I wrote novels and short stories about them and submitted them into contests. I never won but they said they loved my creativity and wondered how I came up with such colorful characters.

From 21-30 years old

I was a single parent and tried a boyfriend here or there and it never worked out because I could not juggle the real world between the imaginary one. I tried holding jobs and going to school but could not focus because of a baby,  real friends, real guys and imaginary friends and imaginary boyfriends. I pleaded with the invisible friends to leave. They wouldn’t do it. It was just too much.

I went to 8 different mental health specialists over the abuse and over this imaginary friend business. Seven of them tried to diagnose me with Asperagers, Shizophrenia, Disassociative disorder, told me “people have real problems and get over my imaginary friends”, and extreme Psychosis. All of which were wrong.

I can tell the difference between reality and fiction. I do know that these people are not real. They do age with me unlike Schizo where they stay the same age, I learned to turn it on and off around people but it doesn’t stay off. They always come back as soon as the people leave.

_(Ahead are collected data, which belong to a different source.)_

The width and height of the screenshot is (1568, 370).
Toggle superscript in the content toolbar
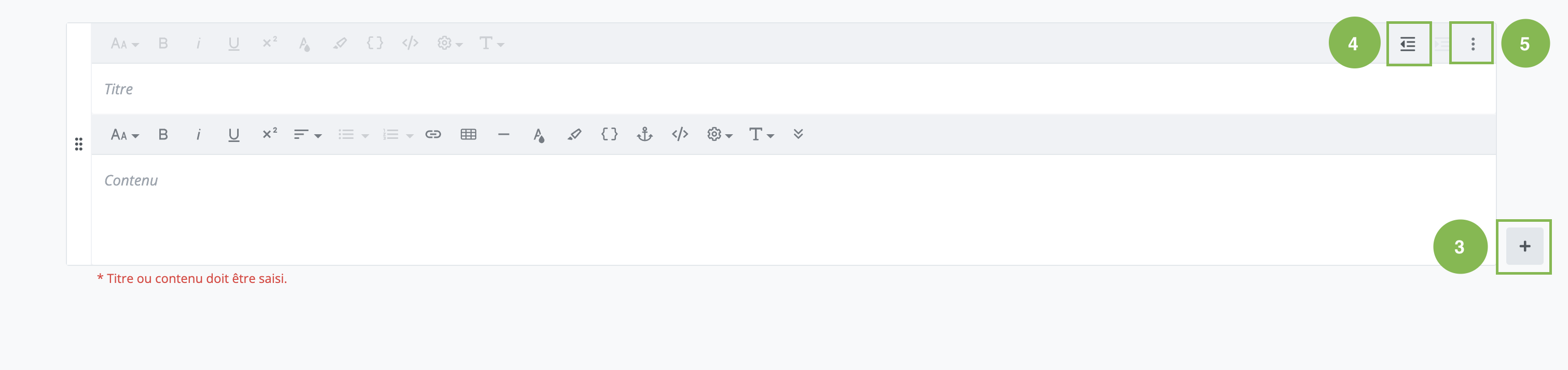point(269,134)
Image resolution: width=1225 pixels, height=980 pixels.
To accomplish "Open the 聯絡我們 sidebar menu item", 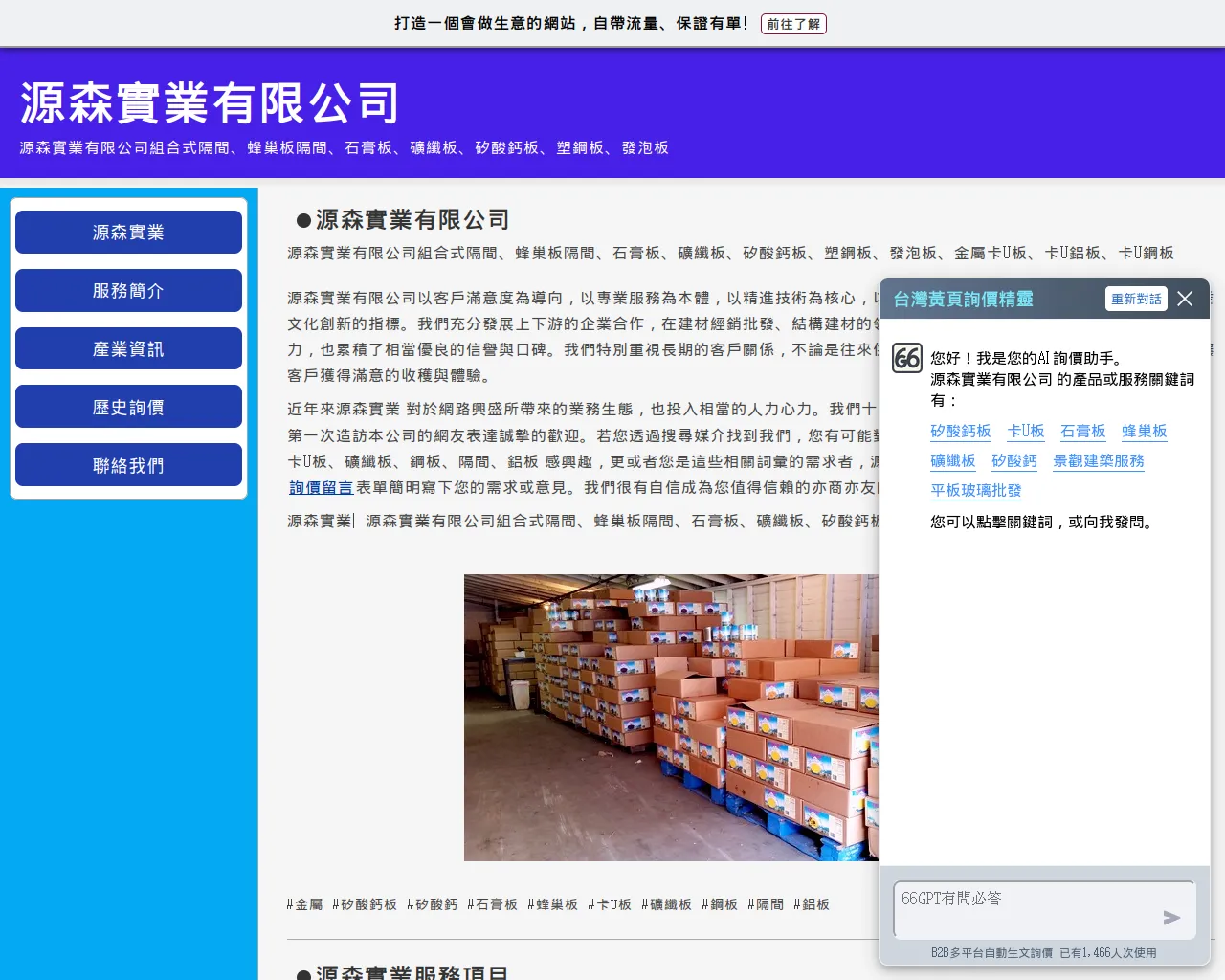I will [127, 464].
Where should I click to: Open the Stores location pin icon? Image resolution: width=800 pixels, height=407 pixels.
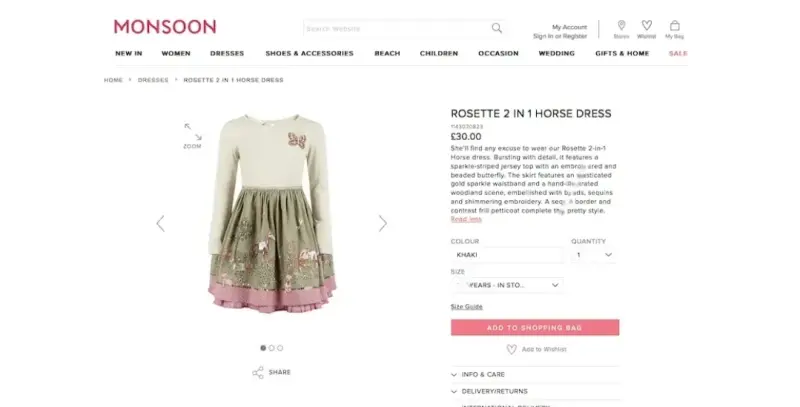pos(621,25)
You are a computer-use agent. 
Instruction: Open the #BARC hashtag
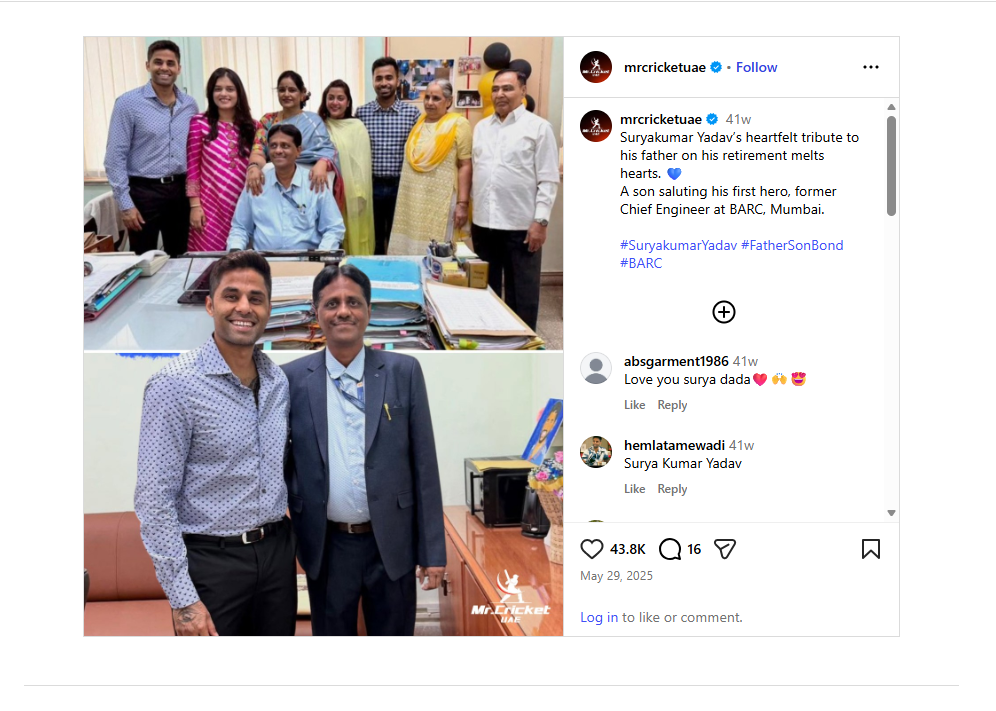point(641,263)
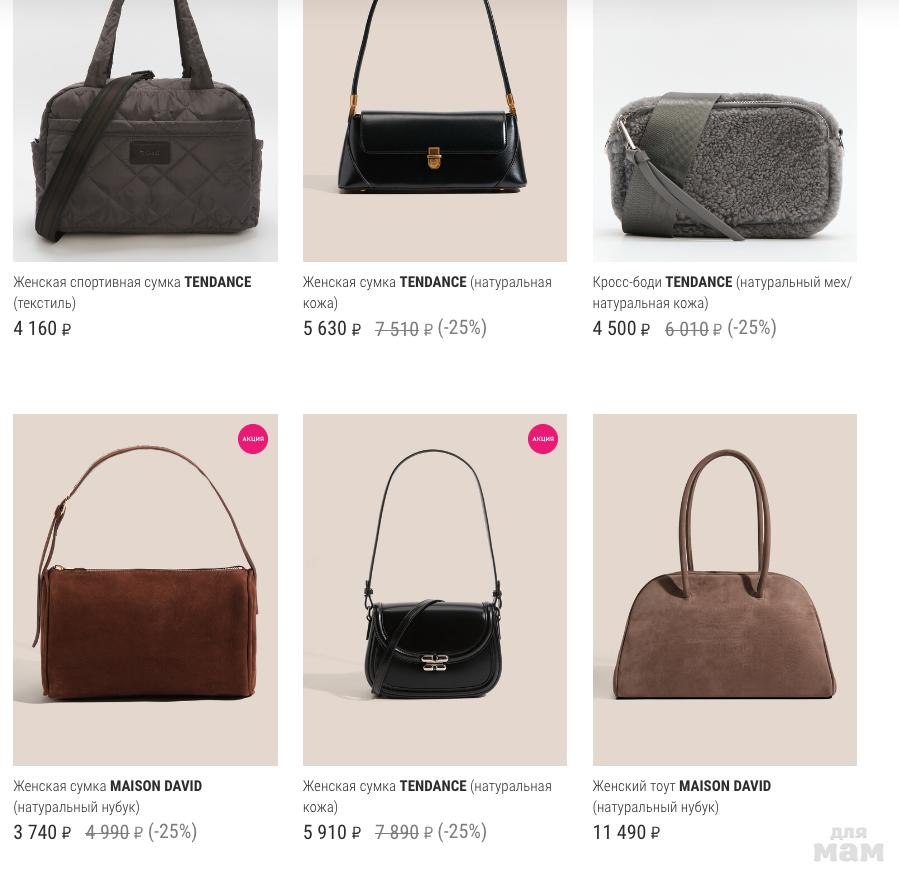The width and height of the screenshot is (899, 876).
Task: Click the для мам watermark logo
Action: 849,844
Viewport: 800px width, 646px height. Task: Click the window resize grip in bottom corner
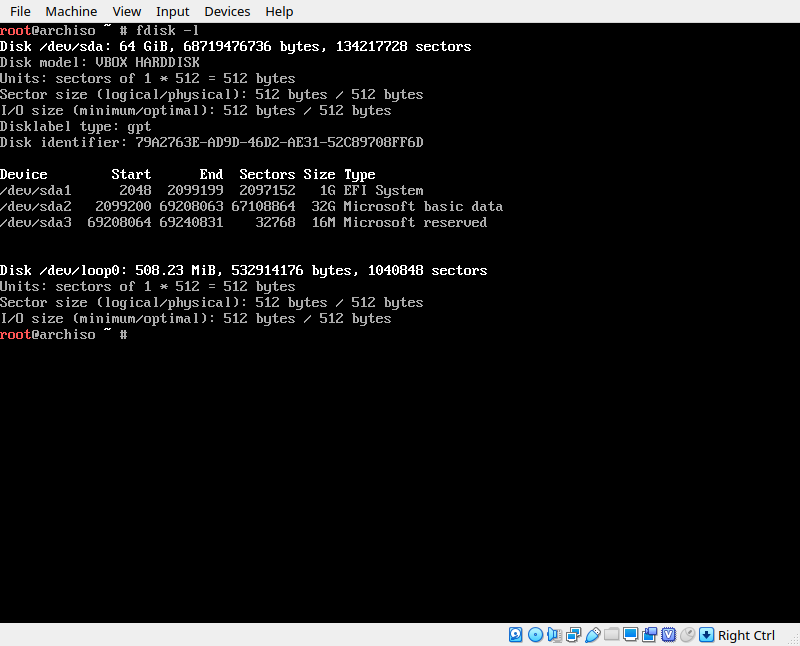tap(793, 639)
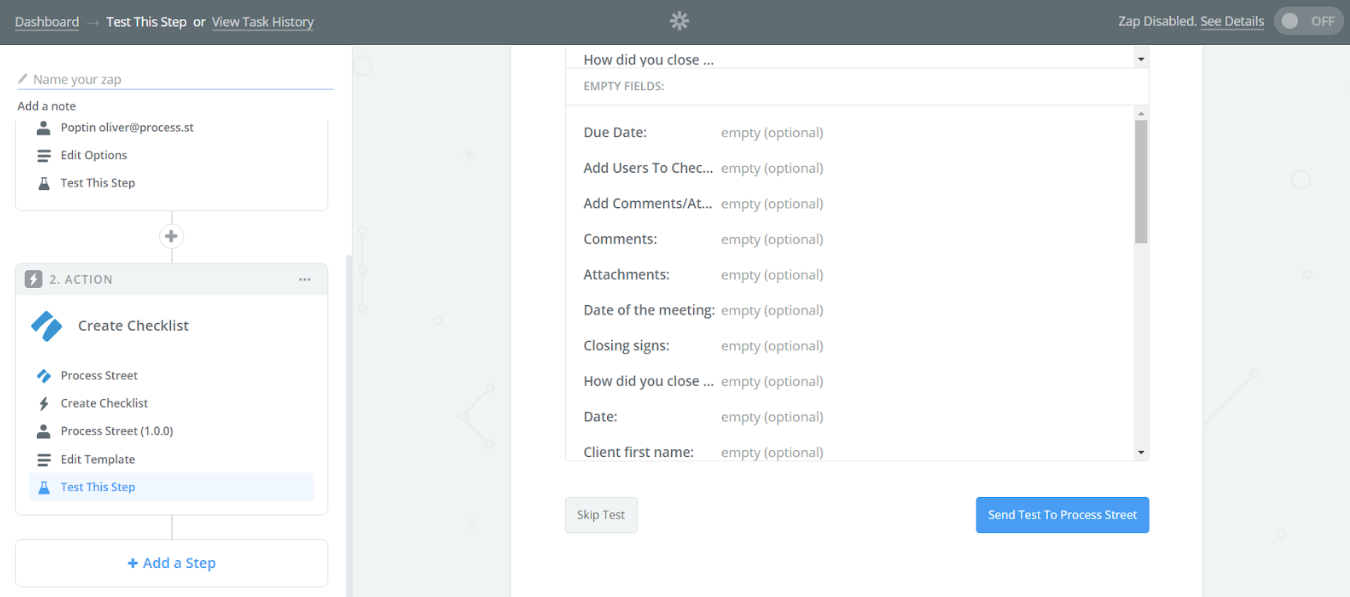This screenshot has height=597, width=1350.
Task: Click the Add a Step button
Action: pyautogui.click(x=171, y=563)
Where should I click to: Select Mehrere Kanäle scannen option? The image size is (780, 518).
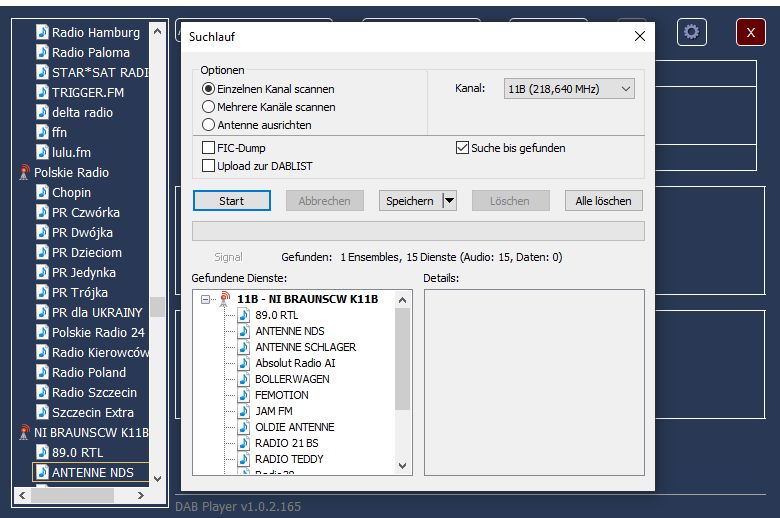[x=209, y=107]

I was prescribed Prozac, all kinds of anti-depressants, and a form of Zoloft that was not named Zoloft at the time. None of those helped because those were not my problem.

One doctor said I suffered from PTSD and the flashbacks that I suffered were promoting this other imaginary world. It was thought if I get a handle on those two major problems that the imaginary friends would stop. I went through mental exercises, workbooks, met once a week to talk about the abuse and how it was the abusers problem and not mine. And we walked through what to do when I have a flashback of the abuse.

After all of that, the imaginary friends continued to be there. I tried ignoring them, I tried to keep busy, I tried act ‘normal’ and none of that worked. They were still there talking to me and engaging in conversation. I had to give in.

Age 31-40

Convinced that I was totally crazy and the only one on earth who is totally crazy being 40 years old with imaginary friends that should have left when I was 11, I looked back on how I’d suffered in silence since that day at age 11 that I found out that I still had imaginary friends. I had fought with these non existent people for 29 years and they still insisted on being there throwing my focus off. I started thinking that there had to be others. But like me, they are hiding in silence for the fear of being made fun of or ridiculed for being an adult who still has imaginary friends.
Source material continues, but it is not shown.